Jefferson liked to play up his own plain and simple values, but one can read into Jefferson the bitterness of a man beaten at his own populist game.
“All the more reason for Jefferson to dislike him,” Brookhiser writes.
In many ways, Marshall got the last laugh. From his position as chief justice, Marshall corralled majorities on the court—with mostly Jeffersonian justices—to uphold the Hamiltonian commercial system that outlasted the Federalist Party.
Marshall was undoubtedly a Federalist judge who had an active political life as a congressman and secretary of state under Adams. However, he took his constitutional responsibilities seriously and was able to persuade others on the court that his views on the law were the correct ones.

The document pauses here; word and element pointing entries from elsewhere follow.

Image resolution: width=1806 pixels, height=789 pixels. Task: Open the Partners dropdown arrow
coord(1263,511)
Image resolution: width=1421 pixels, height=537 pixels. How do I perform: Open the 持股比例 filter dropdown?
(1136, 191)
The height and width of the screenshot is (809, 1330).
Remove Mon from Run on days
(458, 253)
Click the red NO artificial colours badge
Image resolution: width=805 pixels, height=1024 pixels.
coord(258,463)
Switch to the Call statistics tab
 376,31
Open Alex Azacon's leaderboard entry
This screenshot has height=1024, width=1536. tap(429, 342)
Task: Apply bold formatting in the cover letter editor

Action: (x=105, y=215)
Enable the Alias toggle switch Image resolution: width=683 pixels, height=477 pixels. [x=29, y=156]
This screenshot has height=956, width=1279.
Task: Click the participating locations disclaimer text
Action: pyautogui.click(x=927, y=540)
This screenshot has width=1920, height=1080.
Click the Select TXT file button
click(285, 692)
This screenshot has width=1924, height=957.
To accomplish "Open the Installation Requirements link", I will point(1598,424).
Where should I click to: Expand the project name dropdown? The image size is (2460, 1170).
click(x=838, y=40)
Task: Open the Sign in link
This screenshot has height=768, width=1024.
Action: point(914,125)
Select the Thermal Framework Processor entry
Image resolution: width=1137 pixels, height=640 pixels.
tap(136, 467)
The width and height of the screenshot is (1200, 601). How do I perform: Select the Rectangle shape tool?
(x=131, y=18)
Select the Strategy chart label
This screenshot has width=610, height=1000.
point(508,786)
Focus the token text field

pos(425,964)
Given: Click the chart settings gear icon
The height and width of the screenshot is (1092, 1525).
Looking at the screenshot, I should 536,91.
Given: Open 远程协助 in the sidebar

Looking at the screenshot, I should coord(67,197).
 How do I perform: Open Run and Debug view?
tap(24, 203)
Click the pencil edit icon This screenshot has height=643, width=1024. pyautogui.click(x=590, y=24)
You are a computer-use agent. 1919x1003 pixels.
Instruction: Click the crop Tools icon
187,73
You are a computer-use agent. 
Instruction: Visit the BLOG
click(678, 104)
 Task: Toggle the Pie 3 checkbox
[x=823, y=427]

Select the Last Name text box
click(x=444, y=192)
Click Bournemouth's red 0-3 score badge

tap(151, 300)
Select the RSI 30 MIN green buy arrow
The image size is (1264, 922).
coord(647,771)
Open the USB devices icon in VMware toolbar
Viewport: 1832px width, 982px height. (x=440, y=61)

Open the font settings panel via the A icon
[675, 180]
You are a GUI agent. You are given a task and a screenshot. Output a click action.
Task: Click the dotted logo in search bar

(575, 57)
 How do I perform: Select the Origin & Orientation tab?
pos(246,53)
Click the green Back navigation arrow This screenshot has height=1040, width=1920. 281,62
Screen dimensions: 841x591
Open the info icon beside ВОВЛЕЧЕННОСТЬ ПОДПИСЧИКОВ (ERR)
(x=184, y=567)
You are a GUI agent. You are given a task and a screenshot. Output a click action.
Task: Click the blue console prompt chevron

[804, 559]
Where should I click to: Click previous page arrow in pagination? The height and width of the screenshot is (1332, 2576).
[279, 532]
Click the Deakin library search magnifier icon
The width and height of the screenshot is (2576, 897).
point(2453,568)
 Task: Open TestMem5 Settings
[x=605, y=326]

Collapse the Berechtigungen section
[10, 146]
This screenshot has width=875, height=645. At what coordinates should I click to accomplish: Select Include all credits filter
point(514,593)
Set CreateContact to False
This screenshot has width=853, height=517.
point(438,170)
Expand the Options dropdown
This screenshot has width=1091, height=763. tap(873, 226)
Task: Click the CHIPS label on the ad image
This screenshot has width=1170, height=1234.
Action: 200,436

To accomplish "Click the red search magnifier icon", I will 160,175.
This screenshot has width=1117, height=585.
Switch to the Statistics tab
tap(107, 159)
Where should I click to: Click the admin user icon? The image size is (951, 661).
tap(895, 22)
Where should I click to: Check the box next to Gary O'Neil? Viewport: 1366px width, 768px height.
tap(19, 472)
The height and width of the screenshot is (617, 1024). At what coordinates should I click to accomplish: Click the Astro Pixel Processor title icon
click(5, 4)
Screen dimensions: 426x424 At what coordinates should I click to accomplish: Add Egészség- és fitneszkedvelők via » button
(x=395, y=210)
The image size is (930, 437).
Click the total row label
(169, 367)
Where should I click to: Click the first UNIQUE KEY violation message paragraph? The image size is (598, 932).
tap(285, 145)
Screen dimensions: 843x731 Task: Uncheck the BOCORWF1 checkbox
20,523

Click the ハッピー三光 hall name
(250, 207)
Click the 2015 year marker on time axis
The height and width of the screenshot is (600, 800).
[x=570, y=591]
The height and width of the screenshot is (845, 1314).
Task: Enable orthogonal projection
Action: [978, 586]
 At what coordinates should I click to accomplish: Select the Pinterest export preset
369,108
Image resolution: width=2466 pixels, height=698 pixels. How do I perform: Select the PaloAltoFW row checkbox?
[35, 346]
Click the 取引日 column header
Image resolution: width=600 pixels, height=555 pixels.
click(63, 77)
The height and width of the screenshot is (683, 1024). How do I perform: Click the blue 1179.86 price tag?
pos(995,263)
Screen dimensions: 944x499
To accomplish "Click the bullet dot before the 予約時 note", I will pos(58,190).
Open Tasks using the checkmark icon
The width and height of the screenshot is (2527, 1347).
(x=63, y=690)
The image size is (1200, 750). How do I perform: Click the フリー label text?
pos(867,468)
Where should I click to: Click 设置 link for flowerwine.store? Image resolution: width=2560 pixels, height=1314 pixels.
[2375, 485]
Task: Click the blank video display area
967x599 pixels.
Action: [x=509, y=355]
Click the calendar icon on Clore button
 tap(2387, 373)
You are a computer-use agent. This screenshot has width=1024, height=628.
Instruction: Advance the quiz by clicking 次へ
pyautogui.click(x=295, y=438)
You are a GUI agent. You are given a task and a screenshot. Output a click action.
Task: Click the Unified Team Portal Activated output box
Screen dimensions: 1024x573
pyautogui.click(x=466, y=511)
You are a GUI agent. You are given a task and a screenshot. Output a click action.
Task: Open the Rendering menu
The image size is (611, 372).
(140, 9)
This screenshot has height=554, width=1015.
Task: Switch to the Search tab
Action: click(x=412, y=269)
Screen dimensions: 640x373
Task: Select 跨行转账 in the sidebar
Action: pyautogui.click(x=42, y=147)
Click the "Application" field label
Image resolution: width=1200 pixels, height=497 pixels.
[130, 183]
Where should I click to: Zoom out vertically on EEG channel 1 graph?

This was in large part due to Marshall’s congenial personality, the camaraderie he built with fellow justices, and his towering intellect. It’s safe to say that Marshall’s judicial legacy is unmatched.
While Marbury v. Madison was Marshall’s most famous decision—it solidified the concept of “judicial review”—contemporaries regarded numerous other cases as far more important and contentious.
Cases such as McCulloch v. Maryland, Barron v. Baltimore, Gibbons v. Ogden dealt with complicated issues of federalism and commerce.
These cases, in part, helped establish a national marketplace free from state interference—a hallmark of the Hamiltonian economic program—though Brookhiser contends that the court decided many of these cases on smaller, incidental points of law.
Marshall’s detractors would criticize his landmark decisions as a gateway to an ever-expanding role for the federal government. But is Marshall really to blame for this?
In early American history, as opposed to today, there was a greater tendency for states to overstep their constitutional power, not the federal government, which had very little direct involvement in the lives of citizens.
“States had many powers reserved to them, but where a power was given to the federal government, Marshall and his Court defended it zealously,” Brookhiser writes.
Most importantly, according to Brookhiser, Marshall successfully defended the Constitution as “the people’s supreme act.”
“It was, as Marshall wrote in McCulloch, a government of the people, emanating from them, its powers granted by them, to be exercised on them and for their benefit,” he writes, adding:
Marshall devoted his decades as chief justice to explicating and upholding the people’s government against the attacks of men he deemed demagogues in Congress, in the states (including his own Virginia), and in the White House (including his own cousin).
Marshall was undoubtedly one of the great men in an age of many great men. Though he had detractors and opponents, he drew the respect of Americans from across the political spectrum who recognized his talent, character, and critical place in establishing our early constitutional system.
President Andrew Jackson, who had been a ferocious political rival, delivered one of the most eloquent and succinct tributes to Marshall when the chief justice died in 1835. Jackson said:
I sometimes dissented from the constitutional expositions of John Marshall, [but] I have always set a high value upon the good he has done for his country. The judicial opinions of John Marshall were expressed with the energy [and clarity] which were peculiar to his strong mind, and give him a rank among the greatest men of his age.
Today, a time in which young Americans are losing touch with this country’s past, it’s vitally important to restore the lives of those who made America great to begin with—if only to give ourselves a better perspective of our world in full beyond the 24-hour news cycle and the chaos of modern life.
We can learn so much about the world and ourselves by studying the lives of Americans such as Marshall, who, though fallible and all too human, did so much to establish our infant republic and make it the envy of the world.